### EXERCISE INSTRUCTIONS
Reproduce the following data exactly, minus any images.

### SUPPLIED DATA
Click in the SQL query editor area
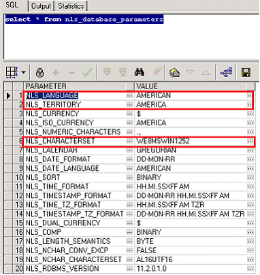260x275 pixels. [131, 36]
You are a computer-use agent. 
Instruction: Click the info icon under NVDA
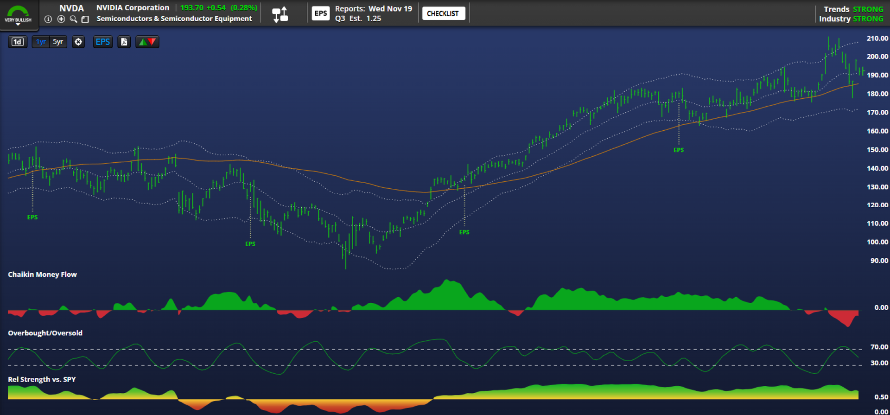[48, 19]
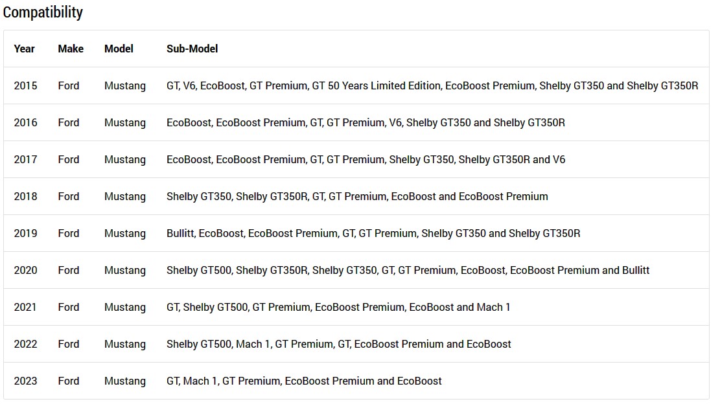The image size is (720, 406).
Task: Click the Sub-Model column header
Action: point(192,49)
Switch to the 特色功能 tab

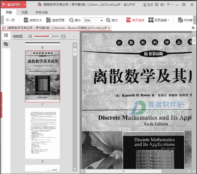[41, 12]
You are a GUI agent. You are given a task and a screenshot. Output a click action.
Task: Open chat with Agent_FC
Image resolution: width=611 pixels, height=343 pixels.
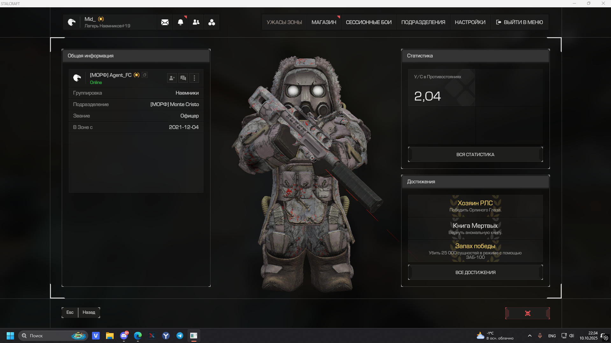[183, 78]
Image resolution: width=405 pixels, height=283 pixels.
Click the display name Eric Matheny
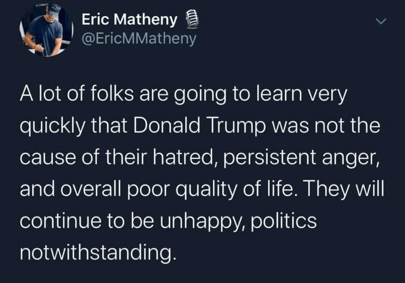point(129,21)
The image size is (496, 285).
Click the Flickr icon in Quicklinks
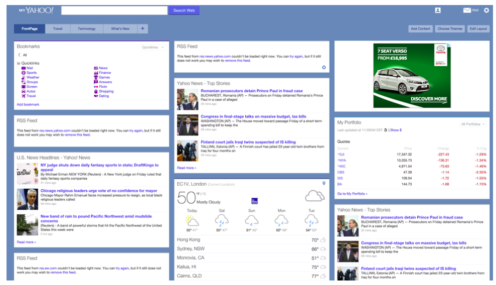95,87
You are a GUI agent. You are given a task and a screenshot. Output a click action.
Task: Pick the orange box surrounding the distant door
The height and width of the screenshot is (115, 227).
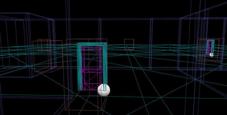pyautogui.click(x=209, y=50)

### EXERCISE RESULT
Click in the SQL query editor area
260x275 pixels. [131, 36]
You are a computer-use agent. 
Instruction: Click the info icon under NVDA
[48, 19]
The image size is (720, 406).
Task: Click the Sub-Model column header
Action: point(192,49)
Switch to the 特色功能 tab

[41, 12]
You are a GUI agent. You are given a task and a screenshot. Output a click action.
Task: Open chat with Agent_FC
Image resolution: width=611 pixels, height=343 pixels.
[183, 78]
Image resolution: width=405 pixels, height=283 pixels.
Click the display name Eric Matheny
point(129,21)
The image size is (496, 285).
Click the Flickr icon in Quicklinks
95,87
You are a GUI agent. You are given a task and a screenshot. Output a click action.
Task: Pick the orange box surrounding the distant door
The height and width of the screenshot is (115, 227).
pyautogui.click(x=209, y=50)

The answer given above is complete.